Indeed, the Chief Minister of J&K is responsible for maintaining law and order in the state, it’s his job. When his administration fails, he must of course apologize for that. But if he fails unfailingly, then he must rethink his ability to continue in the job. J&K needs a Chief Minister, not a Chief mourner. For one, it defeats the purpose of governance with accountability because the Chief Minister’s job is not to go from home to home morning those killed by security forces but to make sure that his people are not killed by security forces in the first place. Secondly, apart from taking the steam out of people’s anger what can Omar’s rudaali acts achieve? If the excessive and criminal use of force that killed Altaf goes unpunished, what difference does Omar’s home visit make to Altaf’s family?

We also don’t need Omar Abdullah to denounce the policies of the central government (of which his party is a coalition partner) and the irresponsible acts of the security forces thereby playing the centre vs. state game; there are enough people in Kashmir to do that.
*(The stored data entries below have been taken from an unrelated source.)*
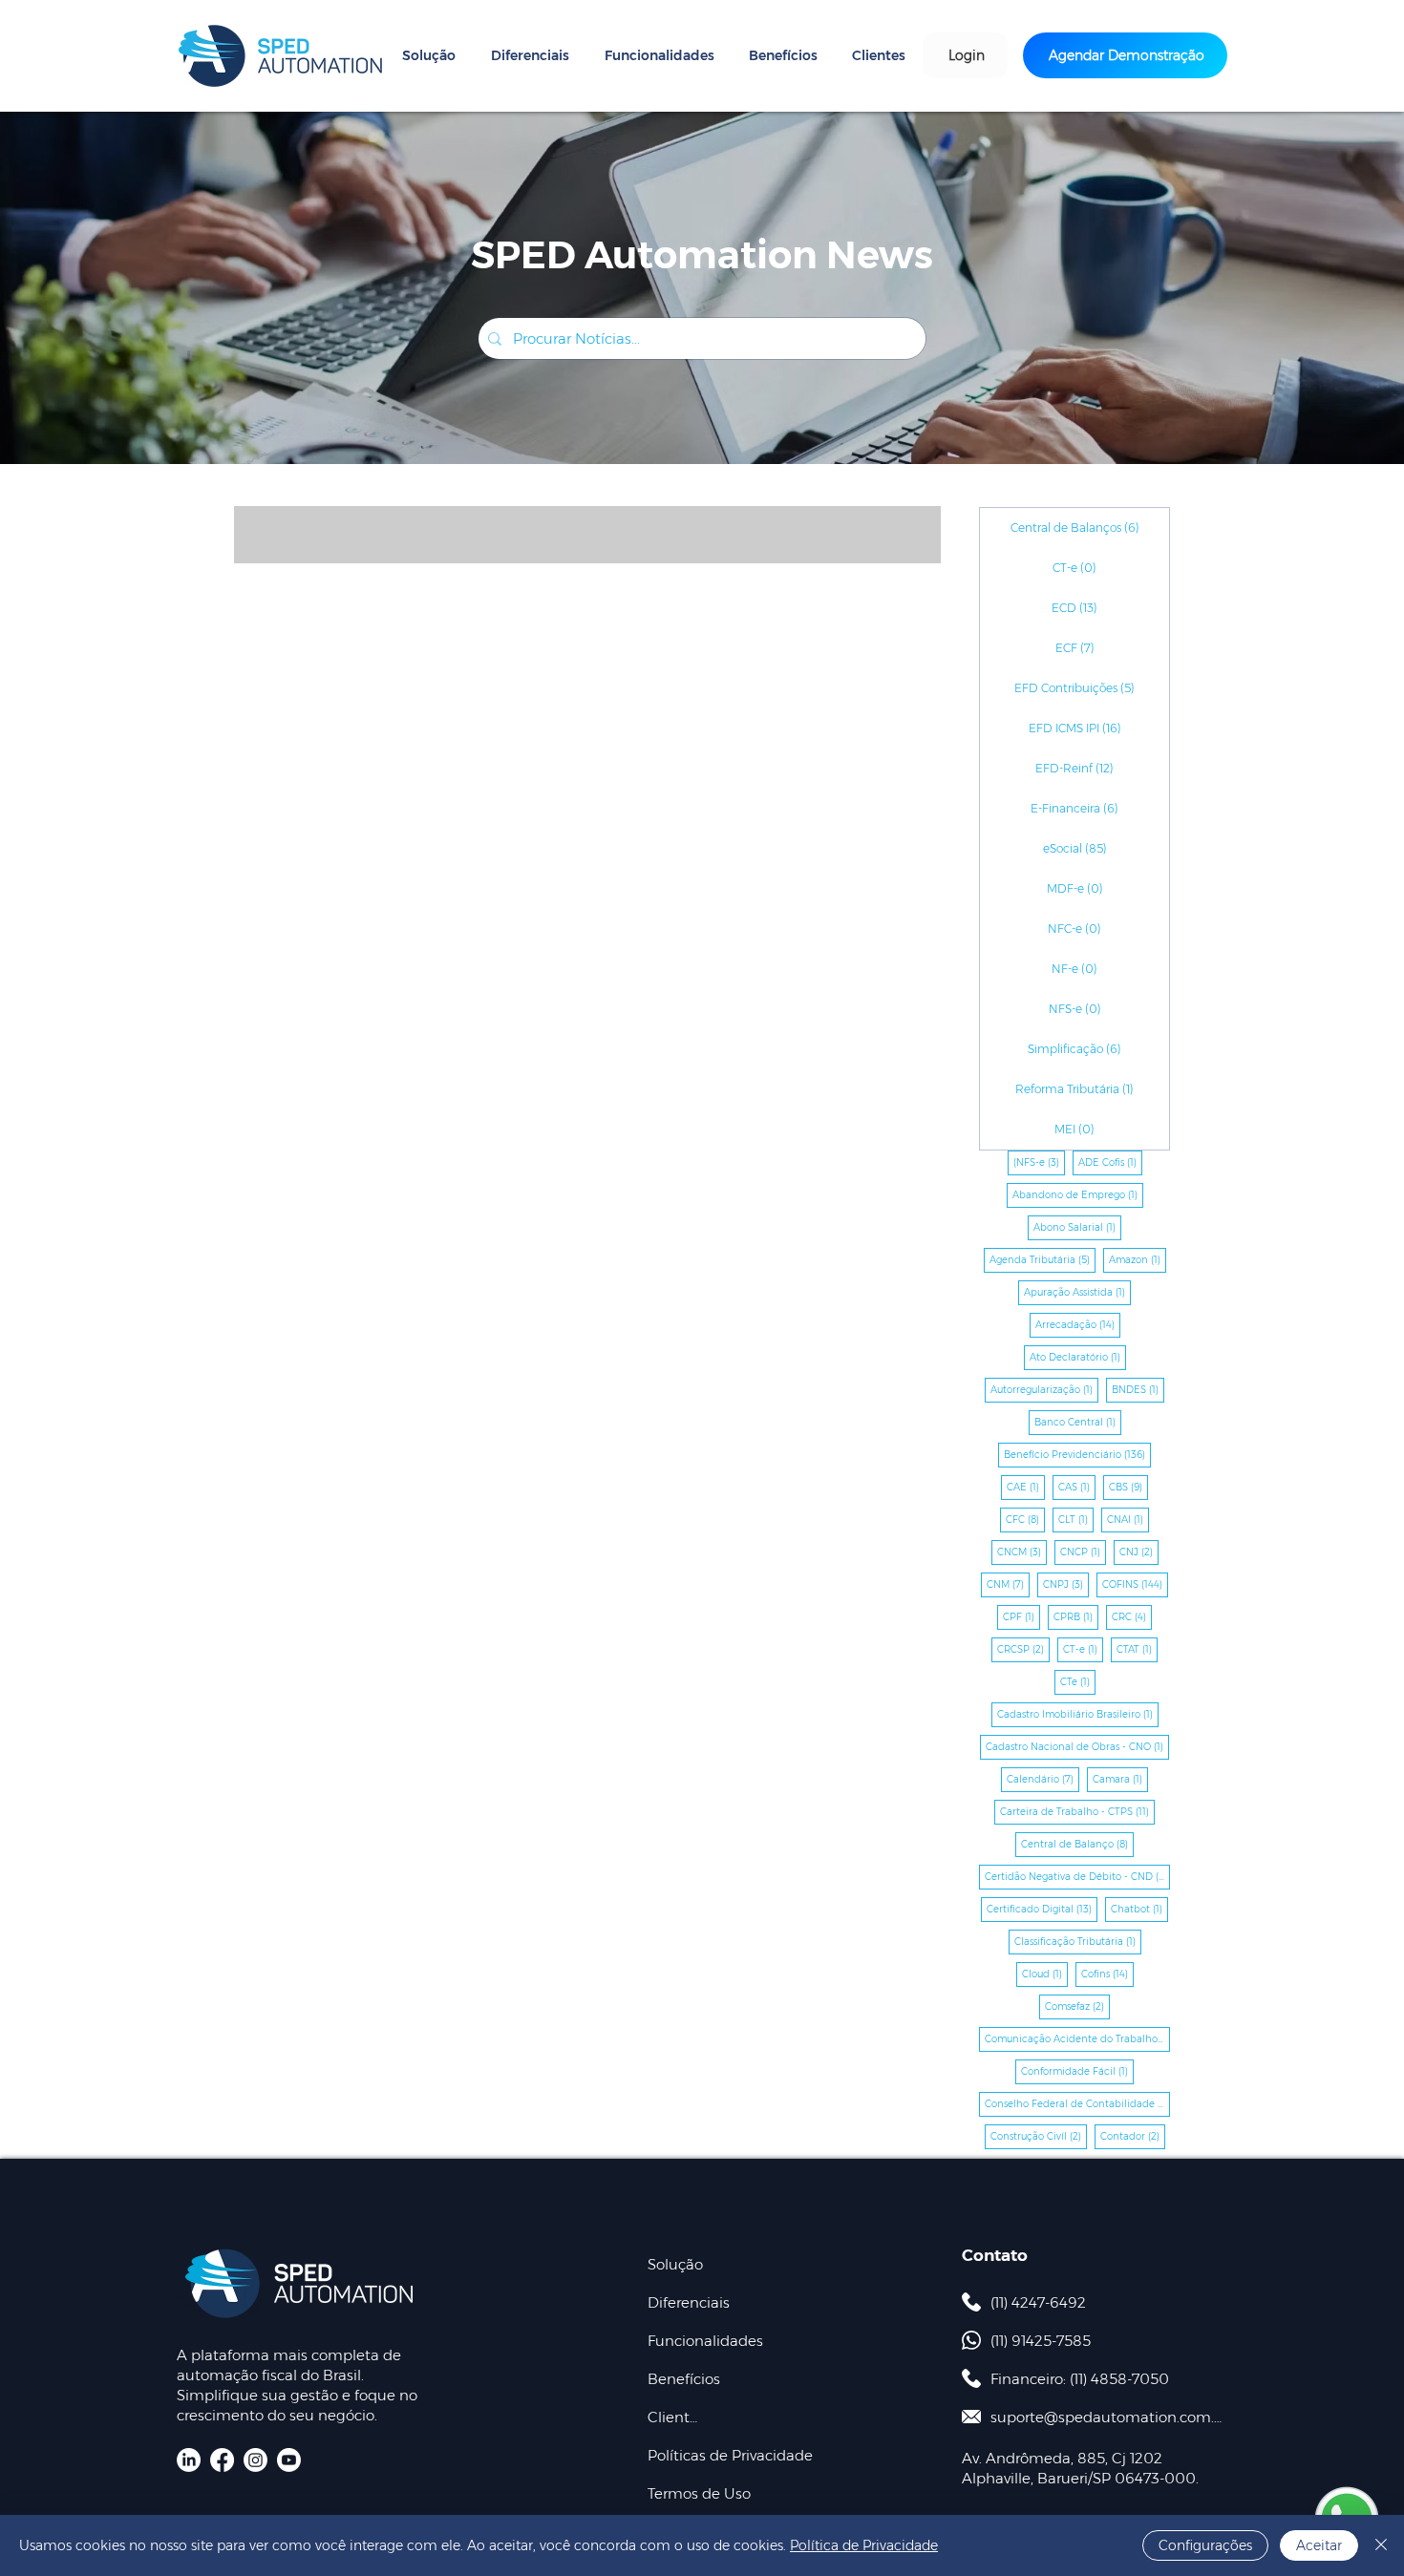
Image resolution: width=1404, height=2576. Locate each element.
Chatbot (1139, 1908)
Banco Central (1077, 1421)
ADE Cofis (1110, 1162)
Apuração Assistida (1077, 1292)
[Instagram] (255, 2460)
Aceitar (1319, 2545)
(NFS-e (1039, 1162)
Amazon (1137, 1259)
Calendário (1043, 1778)
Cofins (1107, 1973)
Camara (1120, 1778)
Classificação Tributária (1077, 1941)
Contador (1132, 2136)
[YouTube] (289, 2460)
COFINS (1135, 1584)
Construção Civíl (1038, 2136)
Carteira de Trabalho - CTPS (1077, 1811)
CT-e (1083, 1649)
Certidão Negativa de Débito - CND (1077, 1876)
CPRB (1075, 1616)
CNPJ (1066, 1584)
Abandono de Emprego (1077, 1194)
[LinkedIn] (189, 2460)
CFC (1025, 1519)
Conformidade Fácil (1077, 2071)
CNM (1008, 1584)
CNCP (1083, 1551)
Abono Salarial (1077, 1227)
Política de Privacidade (864, 2545)
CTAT (1137, 1649)
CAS (1077, 1486)
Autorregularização (1044, 1389)
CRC (1132, 1616)
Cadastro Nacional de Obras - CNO (1077, 1746)
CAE (1026, 1486)
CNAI (1128, 1519)
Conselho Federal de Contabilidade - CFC (1077, 2103)
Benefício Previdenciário (1077, 1454)
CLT (1076, 1519)
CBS (1128, 1486)
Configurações (1205, 2545)
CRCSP (1023, 1649)
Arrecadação (1077, 1324)
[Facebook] (222, 2460)
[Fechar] (1381, 2545)
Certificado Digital (1042, 1908)
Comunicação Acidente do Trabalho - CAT (1077, 2038)
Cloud (1045, 1973)
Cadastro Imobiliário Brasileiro (1078, 1714)
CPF (1021, 1616)
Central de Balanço (1077, 1843)
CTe (1078, 1681)
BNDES (1138, 1389)
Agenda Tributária (1042, 1259)
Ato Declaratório (1078, 1356)
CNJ (1139, 1551)
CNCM (1022, 1551)
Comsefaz (1077, 2006)
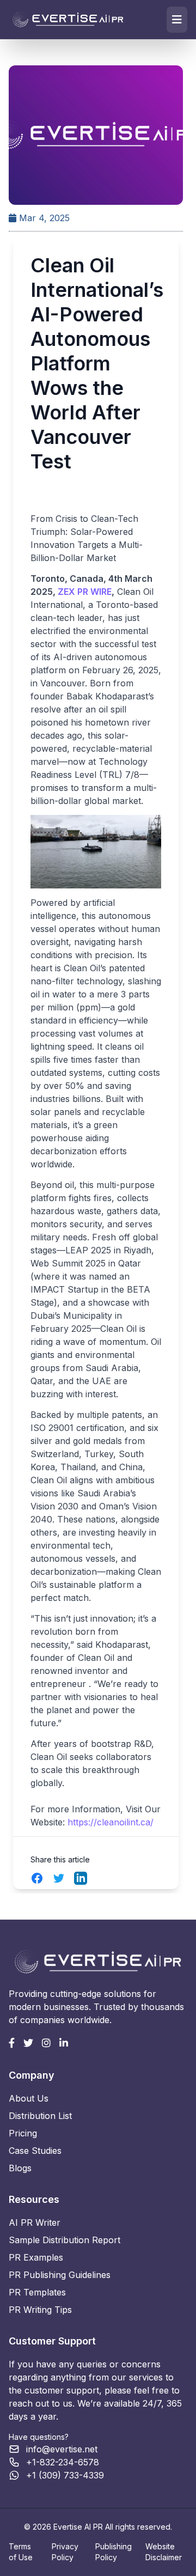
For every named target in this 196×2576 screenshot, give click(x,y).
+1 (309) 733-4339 (65, 2475)
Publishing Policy (113, 2552)
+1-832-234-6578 (62, 2462)
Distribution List (40, 2115)
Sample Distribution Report (64, 2239)
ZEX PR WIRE (85, 591)
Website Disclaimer (163, 2552)
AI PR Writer (34, 2222)
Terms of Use (21, 2552)
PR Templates (37, 2292)
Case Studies (35, 2150)
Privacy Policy (65, 2552)
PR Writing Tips (40, 2309)
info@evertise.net (61, 2449)
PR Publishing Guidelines (60, 2274)
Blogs (20, 2168)
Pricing (23, 2133)
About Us (28, 2098)
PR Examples (36, 2257)
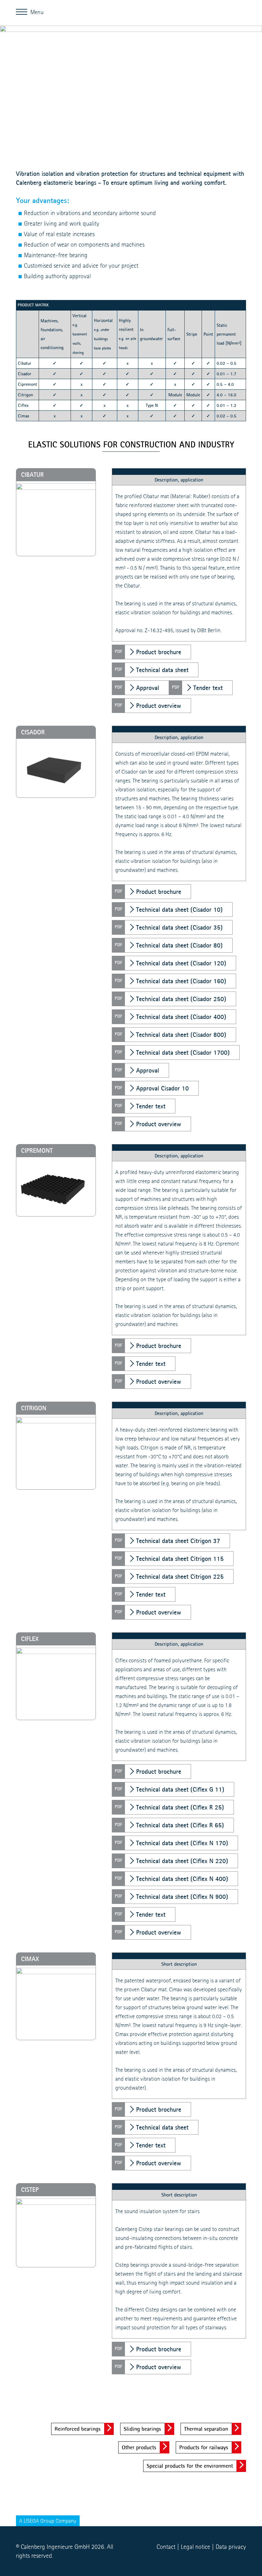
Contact (166, 2546)
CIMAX (30, 1959)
Indeed, playing the Centre vs. State game has historically been NC’s favorite pastime. It has become fashionable in Srinagar to blame New Delhi for everything that has gone wrong in Kashmir without really contemplating as to what Srinagar could have done differently in order to prevent New Delhi from doing what it did in Kashmir. I keep repeating this but let me say this once again. Gone are the days when the Central government could have forced policy decisions down the throats of the state governments. Today, due to the forces of coalition politics, it is often the case that the Centre needs the states more than the other way round.

Kashmir needs a Chief Minister who can stop the excesses of the security forces and force the Indian Defense Ministry/Home Ministry to give permission to prosecute the erring members of its security forces. In other words, J&K does not need a Chief Minister who reminds Kashmiris what they need but one who can give them what they need. Next time when the security forces target another hapless Kashmiri, the Chief Minister should go and storm the headquarters of the agency that commits the crime instead of rushing to the family of the victim to mourn. Kashmir doesn’t need rudaalis, it needs politicians with guts.